(Collection entries)
================================

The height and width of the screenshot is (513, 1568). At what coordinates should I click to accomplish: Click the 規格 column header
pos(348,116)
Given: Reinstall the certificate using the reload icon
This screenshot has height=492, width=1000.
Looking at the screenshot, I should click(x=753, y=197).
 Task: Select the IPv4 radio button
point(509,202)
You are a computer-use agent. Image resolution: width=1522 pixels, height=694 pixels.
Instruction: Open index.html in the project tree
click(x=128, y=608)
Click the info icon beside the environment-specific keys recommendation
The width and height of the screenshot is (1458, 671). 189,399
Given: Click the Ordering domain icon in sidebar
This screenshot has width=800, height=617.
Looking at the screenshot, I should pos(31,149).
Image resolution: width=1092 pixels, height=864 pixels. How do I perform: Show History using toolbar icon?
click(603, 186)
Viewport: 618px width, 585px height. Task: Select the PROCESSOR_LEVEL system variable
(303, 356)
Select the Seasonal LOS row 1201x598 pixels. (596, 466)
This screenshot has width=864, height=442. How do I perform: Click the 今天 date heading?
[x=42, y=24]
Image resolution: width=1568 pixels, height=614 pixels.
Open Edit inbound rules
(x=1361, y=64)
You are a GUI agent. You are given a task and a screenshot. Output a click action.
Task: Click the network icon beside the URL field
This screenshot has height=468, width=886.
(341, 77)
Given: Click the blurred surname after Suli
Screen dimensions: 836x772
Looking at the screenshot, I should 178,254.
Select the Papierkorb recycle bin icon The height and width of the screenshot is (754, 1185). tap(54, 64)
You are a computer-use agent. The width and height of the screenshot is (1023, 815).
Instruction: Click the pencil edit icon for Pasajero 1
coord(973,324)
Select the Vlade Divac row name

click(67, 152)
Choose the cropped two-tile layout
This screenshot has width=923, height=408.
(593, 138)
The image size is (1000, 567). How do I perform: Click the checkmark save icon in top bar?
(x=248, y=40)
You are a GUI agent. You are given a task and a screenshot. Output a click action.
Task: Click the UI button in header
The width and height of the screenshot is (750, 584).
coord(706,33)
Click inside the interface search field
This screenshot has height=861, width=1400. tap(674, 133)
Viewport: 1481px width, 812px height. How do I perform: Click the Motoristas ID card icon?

================================

## PROBLEM STATEMENT
Quote the data above in full, changing nothing.

## RESULT BELOW
The height and width of the screenshot is (513, 1568). At what coordinates should I click to accomplish: Click the 規格 column header
pos(348,116)
Given: Reinstall the certificate using the reload icon
This screenshot has height=492, width=1000.
Looking at the screenshot, I should click(x=753, y=197).
 Task: Select the IPv4 radio button
point(509,202)
You are a computer-use agent. Image resolution: width=1522 pixels, height=694 pixels.
Instruction: Open index.html in the project tree
click(x=128, y=608)
Click the info icon beside the environment-specific keys recommendation
The width and height of the screenshot is (1458, 671). 189,399
Given: Click the Ordering domain icon in sidebar
This screenshot has width=800, height=617.
Looking at the screenshot, I should pos(31,149).
Image resolution: width=1092 pixels, height=864 pixels. How do I perform: Show History using toolbar icon?
click(603, 186)
Viewport: 618px width, 585px height. Task: Select the PROCESSOR_LEVEL system variable
(303, 356)
Select the Seasonal LOS row 1201x598 pixels. (596, 466)
This screenshot has width=864, height=442. How do I perform: Click the 今天 date heading?
[x=42, y=24]
Image resolution: width=1568 pixels, height=614 pixels.
Open Edit inbound rules
(x=1361, y=64)
You are a GUI agent. You are given a task and a screenshot. Output a click action.
Task: Click the network icon beside the URL field
This screenshot has height=468, width=886.
(341, 77)
Given: Click the blurred surname after Suli
Screen dimensions: 836x772
Looking at the screenshot, I should 178,254.
Select the Papierkorb recycle bin icon The height and width of the screenshot is (754, 1185). tap(54, 64)
You are a computer-use agent. The width and height of the screenshot is (1023, 815).
Instruction: Click the pencil edit icon for Pasajero 1
coord(973,324)
Select the Vlade Divac row name

click(67, 152)
Choose the cropped two-tile layout
This screenshot has width=923, height=408.
(593, 138)
The image size is (1000, 567). How do I perform: Click the checkmark save icon in top bar?
(x=248, y=40)
You are a GUI agent. You are given a task and a screenshot. Output a click action.
Task: Click the UI button in header
The width and height of the screenshot is (750, 584).
coord(706,33)
Click inside the interface search field
This screenshot has height=861, width=1400. tap(674, 133)
Viewport: 1481px width, 812px height. How do I perform: Click the Motoristas ID card icon?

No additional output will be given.